As the boat heads east--toward downtown and the river’s drowned banks--the water gets deeper, covering soccer nets and air-conditioning units, engulfing picnic tables and fire hydrants. In front of one white stucco house, a “For Sale” sign is nearly submerged. Ladders lean against some structures, offering their now-quarantined residents a last-ditch escape to the roof.

And still the water gets deeper. Lincoln Park Golf Course is a lake. Along aptly named River Road, the pressure has shattered windows and buckled in garage doors. Abandoned shovels, wielded last weekend to craft earthen levees, poke from muddy mounds. Outside one elegant turn-of-the-century mansion, an American flag flutters at half-staff.

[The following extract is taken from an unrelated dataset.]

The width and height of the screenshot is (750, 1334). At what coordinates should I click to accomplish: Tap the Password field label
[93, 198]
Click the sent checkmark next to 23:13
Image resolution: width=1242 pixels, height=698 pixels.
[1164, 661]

Near the river’s original banks, the water is above basketball hoops, over street signs, just inches below precariously sagging power lines. A Chevrolet Suburban Silverado bobs like a hunk of balsa wood. Basements and first floors are sunk, leaving only second stories and attics.

“I accept that this is happening--I mean, obviously, I’m seeing it--but it doesn’t sink in,” said Carroll, who has spent 17 years on the Grand Forks police force. “I couldn’t have dreamed this in a million years.”

Downtown is another story altogether, not as deeply inundated but gutted by electrical fires that still smolder from within brick skeletons. Cranes have knocked down teetering walls, exposing twisted rebar and gnarled metal. Here, just across the Red River from similarly ravaged East Grand Forks, Minn., the water moves more swiftly--not the cold blanket covering the rest of the city--but gurgling whirlpools and swirling rivulets.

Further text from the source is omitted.